» Exercise passage:
Thursday, 10 February 2011

Passion and Pacing - opposites difficult to reconcile...

This February the Creative Everyday theme is 'Passion'.  The quick doodle above has a little deep red in it to symbolise the colour I associate with passion.  

Today I was thinking about this theme in terms of my passion for telling stories through writing, photos, music, art and verbally. Most days I am passionate about creating and telling stories. I have periods where I'm lost in my imagination, inspired and burning with ideas. At these times I'm bursting to express myself creatively. At other times I have a slow burning desire to create. But I can get frustrated because my physical health holds me back from creating as much as I'd like to. I have to figure in rest times and have learnt the hard way that I have to pace myself. Trouble is pacing oneself and being consumed by a passion to create do not go together very well. I try to be sensible but admittedly when a creative frenzy strikes I sometimes overdo it getting lost in the moment of creating. 

I suppose this is where I should offer an answer to this problem. Unfortunately I have yet to find a completely satisfactory way of reconciling the opposites of passion and pacing. What I have learnt is that it's pointless to waste my limited energy getting frustrated and fighting a losing battle. What I would like and what actually is are two different things. Instead I've learnt to make the most of each moment and the energy I do have on any given day. I try to focus on what I 'can' do.

» Source data:
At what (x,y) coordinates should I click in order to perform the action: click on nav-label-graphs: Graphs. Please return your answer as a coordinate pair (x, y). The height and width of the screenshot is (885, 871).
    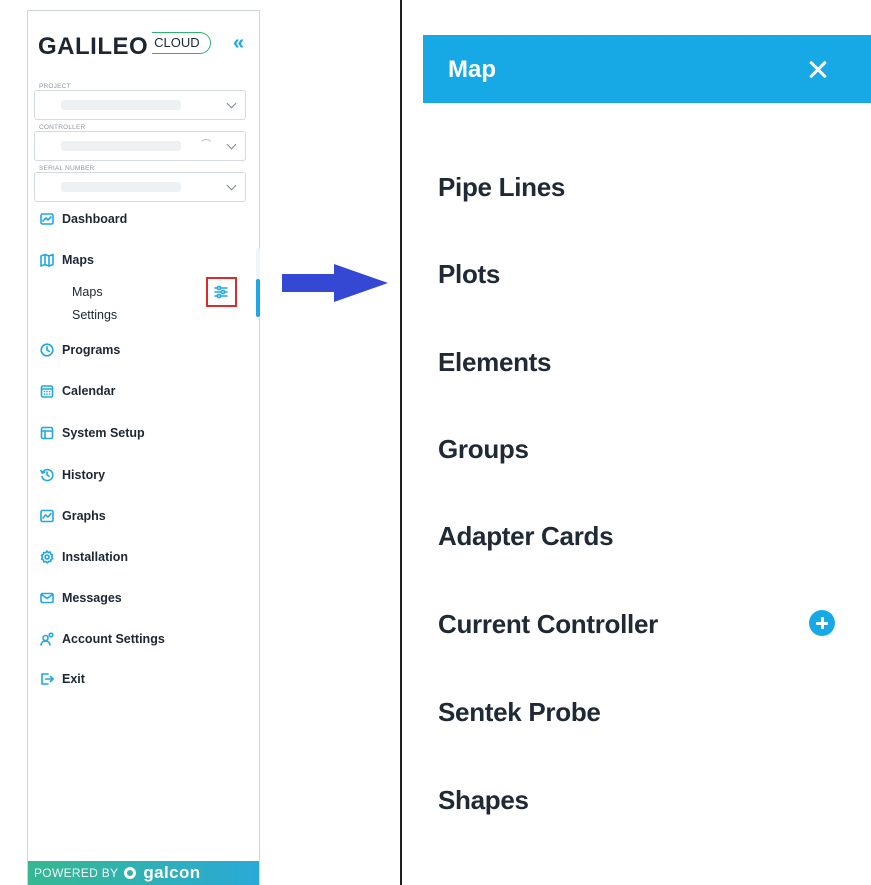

» Requirement:
Reproduce word for word the portion of the blog post on passion and pacing above, starting with "Thursday, 10 February" and going on through "associate with passion.".

» Finished exercise:
Thursday, 10 February 2011

Passion and Pacing - opposites difficult to reconcile...

This February the Creative Everyday theme is 'Passion'.  The quick doodle above has a little deep red in it to symbolise the colour I associate with passion.